The simplest business form is sole proprietorship. If you want to operate under your last name and first name, you don’t even need to register with the Quebec Registraire des entreprises.
If you are a small supplier (currently less than $30,000 in revenue per year), you do not need to register for taxes (GST, QST). All your company’s profits, minus expenses paid, are earned by you and you will be taxed in your income tax return.
Starting a business with other people
If there are several partners, you can establish a general partnership, a limited partnership, a joint venture, an association, a cooperative, but the most common form of business vehicle in Quebec is incorporation.
It is a legal person (company or corporation) that exists by itself and has its own assets and liabilities (distinct patrimony).
Your notary can explain the pros and cons of the various forms of business and whether it is suitable for your situation.
There are several, notably some tax savings, limited liability for the entrepreneur(s), a method of managing and sharing profits and losses that is properly regulated and protected by law.
To determine whether it is more beneficial for you to be incorporated, several factors need to be taken into account. For example, do projected revenues justify the basic costs and annual costs of incorporation? Is the entrepreneur’s potential liability worth protecting? Would there be significant tax implications, and if applicable, would sharing earnings and losses be a complex matter? Your notary can carry out the necessary mathematical, financial and legal assessments to guide you in this decision.
If there are several partners, it would be to your benefit to meet with a notary so that he or she may advise you on drafting a shareholder agreement. The notary can also help you determine a number of elements, notably what would happen in the event of a disagreement or, in the event of illness or death of one of you, who would buy back the shares and at what price. This document is critical and must also be revised regularly to ensure it is up to date with changes in the company.
As far as adding or removing partners is concerned, there are minimal rules of business law on this matter, and that’s why your shareholder agreement needs to be soundly drafted.
If you operate your business through a company, the decisions made by the company, over the course of the years, will be compiled in a book or binder that we call a minutes book. This book will also contain the original copies of your articles of incorporation, including share capital details, a copy of the by-laws, the register indicating the names of the directors, another register for the shareholders.

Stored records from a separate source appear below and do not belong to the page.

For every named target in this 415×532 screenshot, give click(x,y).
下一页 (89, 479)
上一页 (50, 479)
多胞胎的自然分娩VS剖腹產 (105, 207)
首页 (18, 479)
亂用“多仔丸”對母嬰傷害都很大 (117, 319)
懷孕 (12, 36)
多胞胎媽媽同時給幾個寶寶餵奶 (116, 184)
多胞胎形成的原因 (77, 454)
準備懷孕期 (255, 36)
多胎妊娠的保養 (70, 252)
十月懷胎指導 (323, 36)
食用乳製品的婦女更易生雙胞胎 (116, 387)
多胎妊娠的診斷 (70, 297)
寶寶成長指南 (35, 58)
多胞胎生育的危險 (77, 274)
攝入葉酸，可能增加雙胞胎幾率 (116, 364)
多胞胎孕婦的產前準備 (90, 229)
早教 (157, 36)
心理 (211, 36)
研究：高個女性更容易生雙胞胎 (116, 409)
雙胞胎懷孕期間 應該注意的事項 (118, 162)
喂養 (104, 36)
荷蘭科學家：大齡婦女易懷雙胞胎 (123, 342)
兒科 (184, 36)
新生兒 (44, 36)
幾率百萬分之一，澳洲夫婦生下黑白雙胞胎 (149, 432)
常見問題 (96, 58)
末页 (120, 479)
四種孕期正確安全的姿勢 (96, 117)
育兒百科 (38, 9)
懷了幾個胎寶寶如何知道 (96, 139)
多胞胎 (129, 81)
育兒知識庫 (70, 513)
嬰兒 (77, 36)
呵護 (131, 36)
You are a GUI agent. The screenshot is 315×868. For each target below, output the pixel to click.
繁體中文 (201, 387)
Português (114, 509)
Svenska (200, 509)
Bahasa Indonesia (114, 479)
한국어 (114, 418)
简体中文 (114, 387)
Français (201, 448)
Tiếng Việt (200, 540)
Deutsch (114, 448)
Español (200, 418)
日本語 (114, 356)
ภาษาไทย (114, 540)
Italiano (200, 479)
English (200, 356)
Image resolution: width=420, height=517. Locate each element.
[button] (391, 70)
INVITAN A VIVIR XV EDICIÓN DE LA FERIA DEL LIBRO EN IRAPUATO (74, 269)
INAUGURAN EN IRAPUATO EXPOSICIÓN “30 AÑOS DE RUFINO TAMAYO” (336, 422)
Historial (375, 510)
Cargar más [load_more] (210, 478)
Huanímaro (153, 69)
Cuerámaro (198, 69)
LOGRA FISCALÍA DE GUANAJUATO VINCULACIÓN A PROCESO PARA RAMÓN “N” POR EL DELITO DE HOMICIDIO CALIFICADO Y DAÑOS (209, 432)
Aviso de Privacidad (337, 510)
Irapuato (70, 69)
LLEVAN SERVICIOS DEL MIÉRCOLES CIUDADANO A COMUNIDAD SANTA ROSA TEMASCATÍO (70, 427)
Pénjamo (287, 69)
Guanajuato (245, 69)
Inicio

When an exceptional transaction or event occurs within your company, e.g., sale of a major asset, secured bank financing, visit from tax authorities, arrival of a new shareholder, sale of the company, etc., they must be recorded in the minutes book. This would ensure that everything is in good standing, decisions have been properly adopted and that changes in directors or shareholders have been legitimately approved, as were the dividend payments.
If you are alone in your company (only director and only shareholder) the rules are less stringent, but as soon as there are two or more people in the business, it is crucial to have everything recorded and safeguarded. For example, if a director or shareholder has left the company, you would need documents proving it.
The notary can update the minutes book every year and keep the book in his or her vault.
In Quebec, this registration is mandatory so that the names of individuals listed under a company can be consulted at any time. So if there is more than one partner or if you are operating under an assumed name or are incorporated, you must register the company and update the registration every year.
In this case, we’re talking about freezing the value of some company shares. This can be a good option for entrepreneurs at the end of their career or who want to gradually pull out of the company. It allows entrepreneurs to retain their equity while allowing their children or younger partners to reap the future capital gains from the company. This operation must be executed properly and for good reason. Your notary can help you gain a clearer picture.
There are protective trusts, control trusts, alter ego trusts, testamentary trusts, etc. Setting up a trust may prove quite advantageous for a number of reasons, notably for tax purposes, but not in all situations. Before setting up a trust, make sure the trust setup and management costs justify it. The notary can explain and determine whether a trust is right for you.